-- Problem statement --
The required output is an exact copy of the lines from the one containing "Load a saved recipe folder" through the end of the entries below, with pictures removed.

-- Exercise materials --
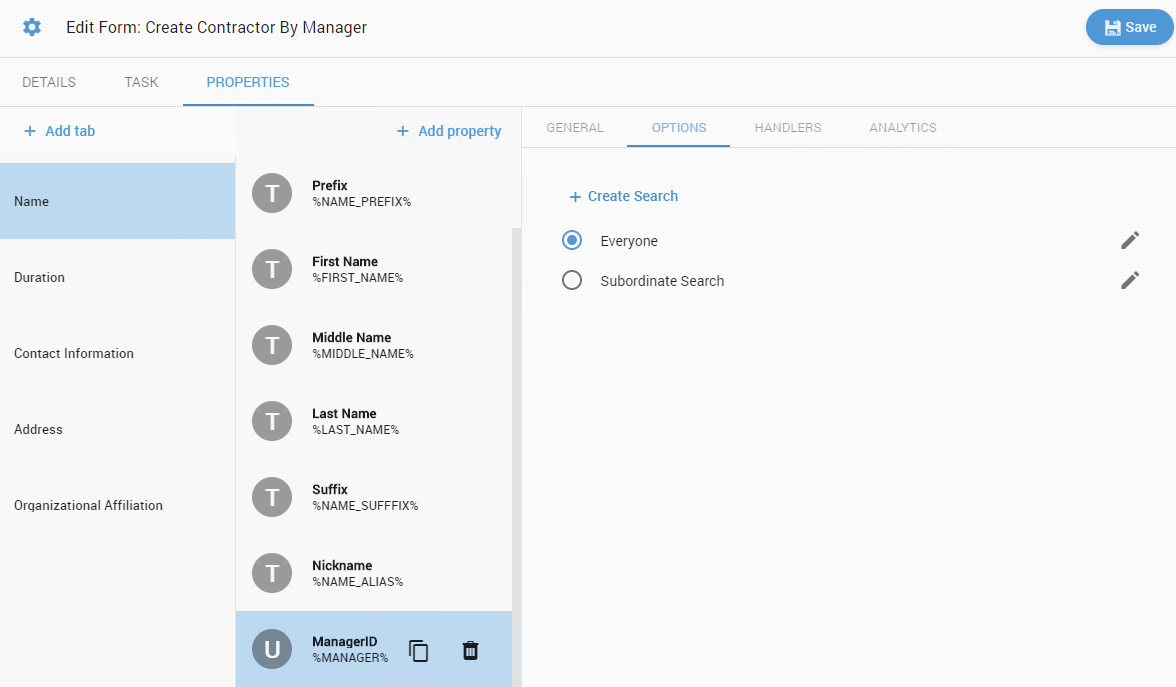The width and height of the screenshot is (1176, 687).
Task: Delete the ManagerID property using trash icon
Action: pos(470,650)
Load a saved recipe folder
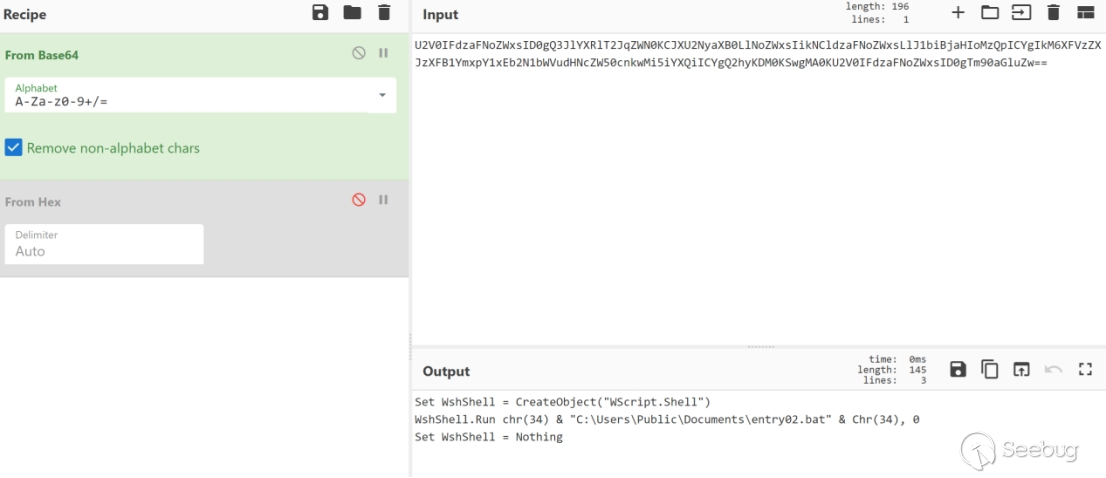The height and width of the screenshot is (478, 1106). tap(352, 13)
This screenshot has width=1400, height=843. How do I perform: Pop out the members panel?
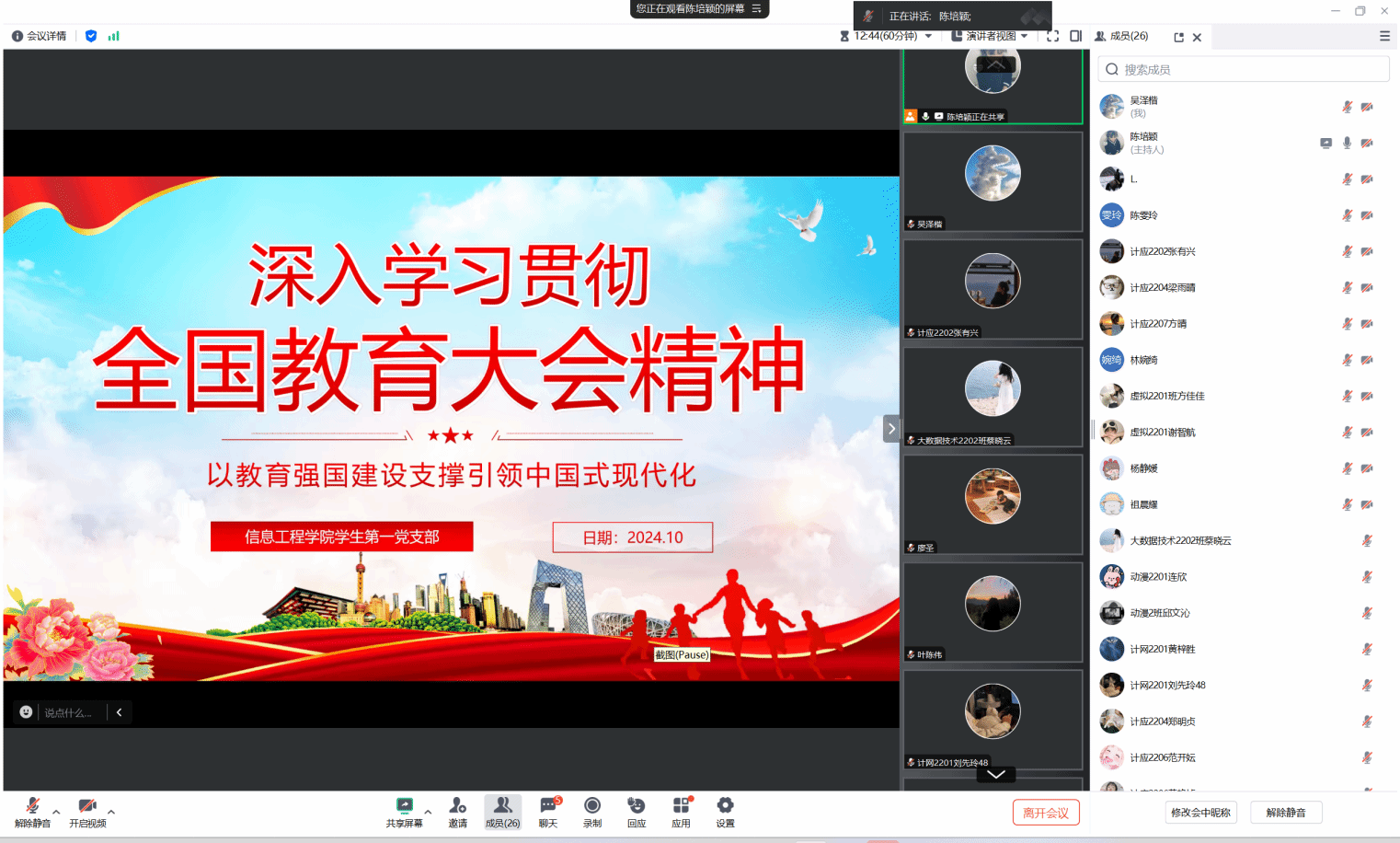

-- Response --
Load a saved recipe folder
The height and width of the screenshot is (478, 1106). tap(352, 13)
This screenshot has width=1400, height=843. How do I perform: Pop out the members panel?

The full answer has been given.